▸ **Goal**: Write the next part of the guide to controlling robots with policies and IK, starting right after the final text shown.

▸ **Source**:
##########
Controlling robots: policies and IK¶

RobotControllerComponent is where robot control lives. It hosts two control surfaces in one component: a list of policy slots that bind trained policies to the robot, and a single motion graph that drives IK targets. Most real scenes combine both: a policy drives the lower body, IK drives an arm, and a joint-ownership mask keeps them out of each other's way.

The worked example throughout this page is a G1 humanoid carrying multiple policies and an arm IK chain: a walker policy for gait, a rotator policy for clean turn-in-place, and motion-graph IK for arm reach and grasp.

Activating and driving a policy¶

Two calls drive every policy: SetPolicyActive and SetFloat. The slot ID comes from the PolicyIds enum the editor generates; the command ID comes from a matching command enum (for example WalkerCommands.SetVx, SetVy, SetYawRate).

using Hazel;

public class WalkerDriver : Entity
{
    private RobotControllerComponent? m_Rcc;
    private RobotController           m_Robot;   // typed wrapper, implicit from m_Rcc

    protected override void OnCreate()
    {
        m_Rcc = GetComponent<RobotControllerComponent>();
        if (m_Rcc is null)
            return;
        m_Robot = m_Rcc;

        m_Robot.SetPolicyActive(PolicyIds.Walker, true);
    }

    protected override void OnUpdate(float ts)
    {
        if (m_Rcc is null)
##########
▸ **Dataset excerpt**:
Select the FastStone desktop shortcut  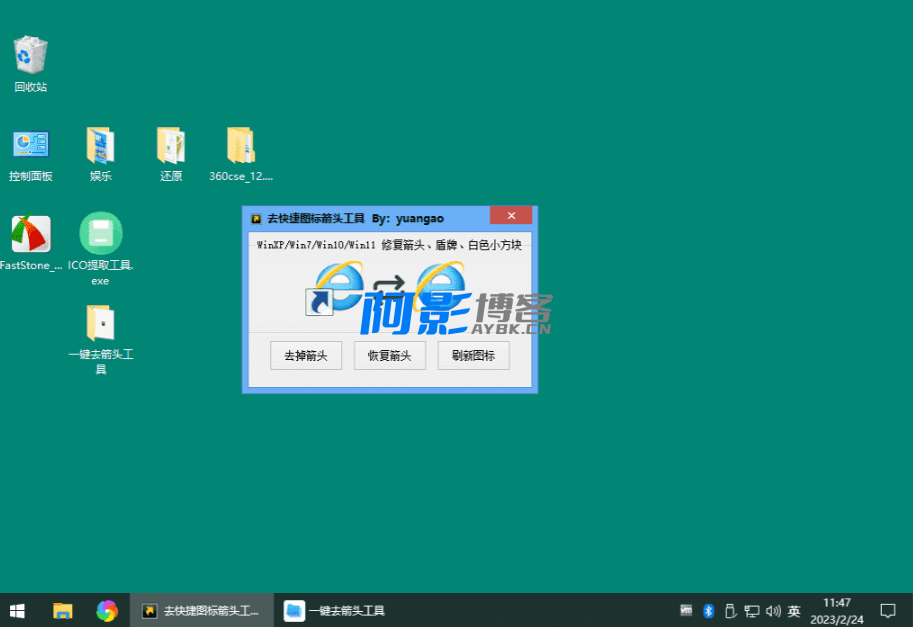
##########
▸ **Answer to this problem**:
            return;

        m_Robot.SetFloat(PolicyIds.Walker, WalkerCommands.SetVx,      0.5f);  // m/s
        m_Robot.SetFloat(PolicyIds.Walker, WalkerCommands.SetVy,      0.0f);  // m/s
        m_Robot.SetFloat(PolicyIds.Walker, WalkerCommands.SetYawRate, 0.0f);  // rad/s
    }
}

RobotController is a thin wrapper struct that adds enum-typed overloads of the policy commands and converts implicitly from RobotControllerComponent, so caching it alongside m_Rcc keeps every policy call site readable. The component still exposes the raw uint form m_Rcc.SetFloat(slotId, commandId, value) for code that hasn't picked up the generated enums yet, and it remains the entry point for motion-graph inputs and policy setup further down this page.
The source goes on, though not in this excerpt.